Le label APicité et la protection des pollinisateurs
Guérande a approuvé la signature de la convention liée au label APicité, qui distingue les communes engagées pour les abeilles et les pollinisateurs. La Ville dispose de deux « abeilles » dans ce label et affiche l’objectif d’obtenir le troisième niveau selon les critères de l'Union Nationale de l'Apiculture Française.
Le maire a détaillé plusieurs actions déjà engagées. Cinq pièges contre le frelon asiatique ont été installés dans les vergers communaux, en lien avec CapAtlantique La Baule-Guérande Agglo. Comprendre le rôle du conseil intercommunal permet de mieux saisir comment ces structures gèrent ces problématiques environnementales à l'échelle du territoire.
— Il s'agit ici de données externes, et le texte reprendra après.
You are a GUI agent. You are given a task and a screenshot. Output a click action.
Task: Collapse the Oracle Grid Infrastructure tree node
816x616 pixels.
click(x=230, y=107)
Une étude sur la qualité des prairies communales a par ailleurs été réalisée par Semence Nature, avec un plan d’action prévu à partir de 2026. La délibération sur APicité a été adoptée à l’unanimité des suffrages exprimés après une présentation détaillée au sein du conseil municipal.
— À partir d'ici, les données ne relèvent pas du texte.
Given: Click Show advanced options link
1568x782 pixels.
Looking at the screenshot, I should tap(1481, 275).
Deux sites communaux protégés sur le long terme
Le conseil municipal a ensuite validé la mise en œuvre d’obligations réelles environnementales avec le Conservatoire d’espaces naturels des Pays de la Loire. Ce dispositif permet d’attacher à un terrain des engagements de protection de l’environnement sur une très longue durée, même si le propriétaire change.
Les deux sites concernés sont le site de Sandun et le parc de la Fontaine. Ils représentent ensemble 1,51 hectare et seront engagés pour 99 ans dans ce cadre de protection. Ces décisions liées au foncier communal témoignent d'une volonté de figer la vocation naturelle de certaines parcelles.
Un débat sur l’extension possible du dispositif
Alain Le Gentil a salué l’initiative, tout en souhaitant qu’elle soit élargie à d’autres sites communaux, en s’appuyant notamment sur l’inventaire du patrimoine foncier non bâti et l’atlas de la biodiversité réalisé en 2023 conformément aux outils du ministère de la Transition écologique. En tant que représentant de l'opposition municipale, il a aussi interrogé la cohérence entre la préservation du lapin de garenne et le maintien du droit de chasse sur ces sites.
Jacques Guiheneuf a répondu que protéger une espèce ne signifiait pas empêcher toute régulation, notamment lorsque la population d’une espèce pose problème. Le maire a insisté sur le caractère positif de ces deux premiers sites protégés et a indiqué que d’autres obligations environnementales pourraient être envisagées.